The architect who was the subject of those accusations, filed a lawsuit for $1.25 million last year
New York: For all the inquiries they have facilitated into humanity’s highest intellectual realms, blogs have also proved themselves good incubators for petty squabbling, savage back-stabbing and ad hominem warfare of all varieties. The same, of course, is true of academia. So if, as a recent lawsuit alleges, an editorial associate at Cornell University’s Sage School of Philosophy took to the Internet in 2012 to savage a former lover, it may not be surprising that things got out of control.
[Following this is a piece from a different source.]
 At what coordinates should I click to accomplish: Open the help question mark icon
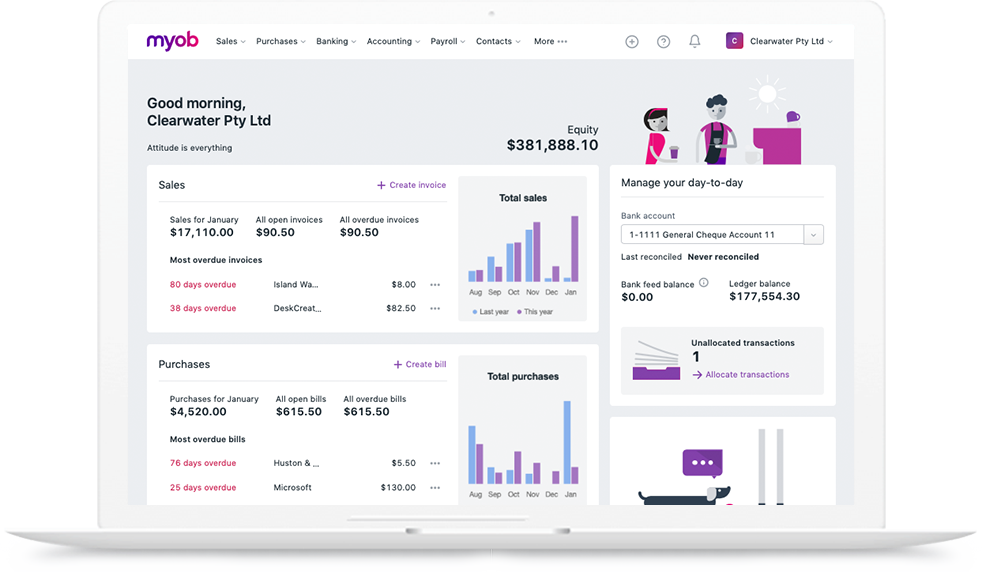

The accusations — too scabrous to be reprinted here — were spread around dozens of websites, including in anonymous blogs and professional ratings sites. They excoriated every supposed aspect of the man’s identity, from his sexual proclivities to his physical endowment to his professional ethics to his ex-wife and disabled child.
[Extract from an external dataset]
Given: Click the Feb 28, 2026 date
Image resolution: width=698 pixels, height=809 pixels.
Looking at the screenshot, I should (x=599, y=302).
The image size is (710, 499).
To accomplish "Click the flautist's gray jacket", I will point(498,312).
John B. Wender, the architect who was the subject of those accusations, filed a lawsuit for $1.25 million (Dh4.59 million) last year against Louise Silberling, a woman he said he had met online and gotten together with three times, citing a “malicious campaign to utterly destroy plaintiff’s personal and professional reputation.”
Silberling offered a three-pronged defence: The postings were just matters of opinion; they exceeded the statute of limitations; and, by the way, she did not write them.
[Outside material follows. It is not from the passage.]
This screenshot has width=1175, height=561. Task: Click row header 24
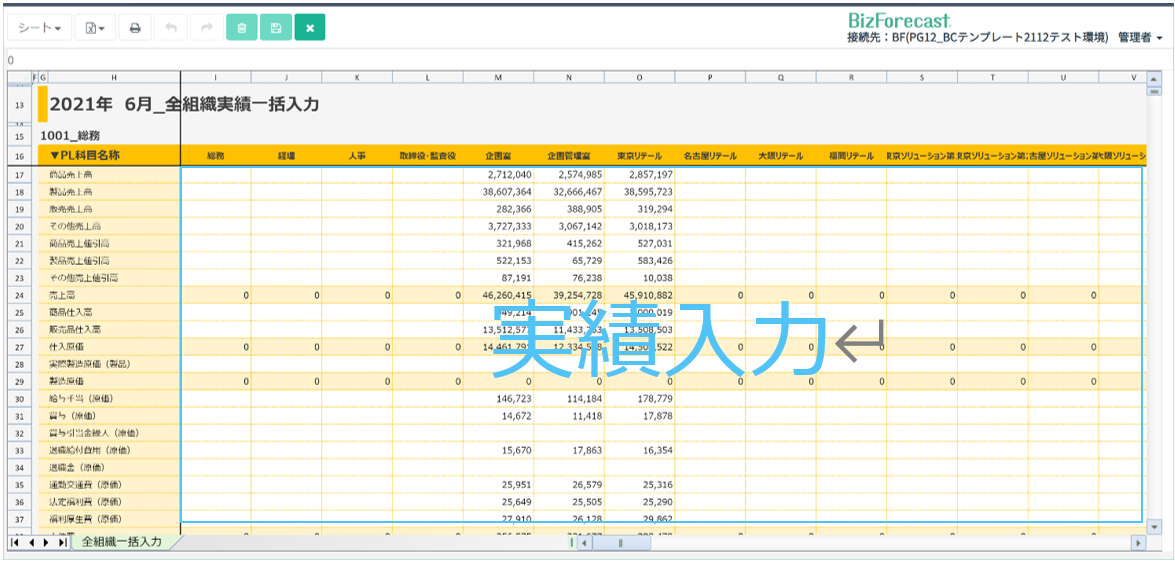19,296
This month, a judge dismissed much of Wender’s defamation suit, saying that 25 of the 31 statements in question were expressions of subjective opinion.
“A statement is defamatory if it is false and ‘tends to expose the plaintiff to public contempt, ridicule, aversion or disgrace,’” Justice Anil C. Singh of state Supreme Court in Manhattan wrote.
“Opinions cannot be proven untrue,” the judge continued, “and they are constitutionally protected.” The statements against Wender were withering, the judge agreed, but according to an earlier case, “loose, figurative or hyperbolic statements, even if deprecating the plaintiff, are not actionable.”
In line with other rulings, the judge said that people took anonymous web comments with a grain of salt.
“No reasonable reader of these perfervid postings would construe the statements” as fact, the judge wrote of a diatribe about Wender on LiarsCheatersRUs.com.
Only two types of the statements were deemed actionable: negative reviews of Wender’s work that purported to be written by former clients, and the first paragraph of a long essay, signed in Wender’s name, purporting to confess all his myriad moral shortcomings. The rest of the essay was disallowed.
As overheated as the quoted passages may be, Lucy A. Dalglish, a lawyer who has defended libel cases and who is dean of the University of Maryland’s journalism school, said the ruling was within the mainstream.
“It’s a fairly routine libel suit. Unfortunately, people do this to each other all the time.”
Silberling’s lawyer, Jared M. Lefkowitz, applauded the ruling.
“The case has been pretty well decimated,” he said. “There’s pretty few of the allegations left and we’ll be addressing them as we go forward.”
Wender’s lawyer could not be reached for comment Friday.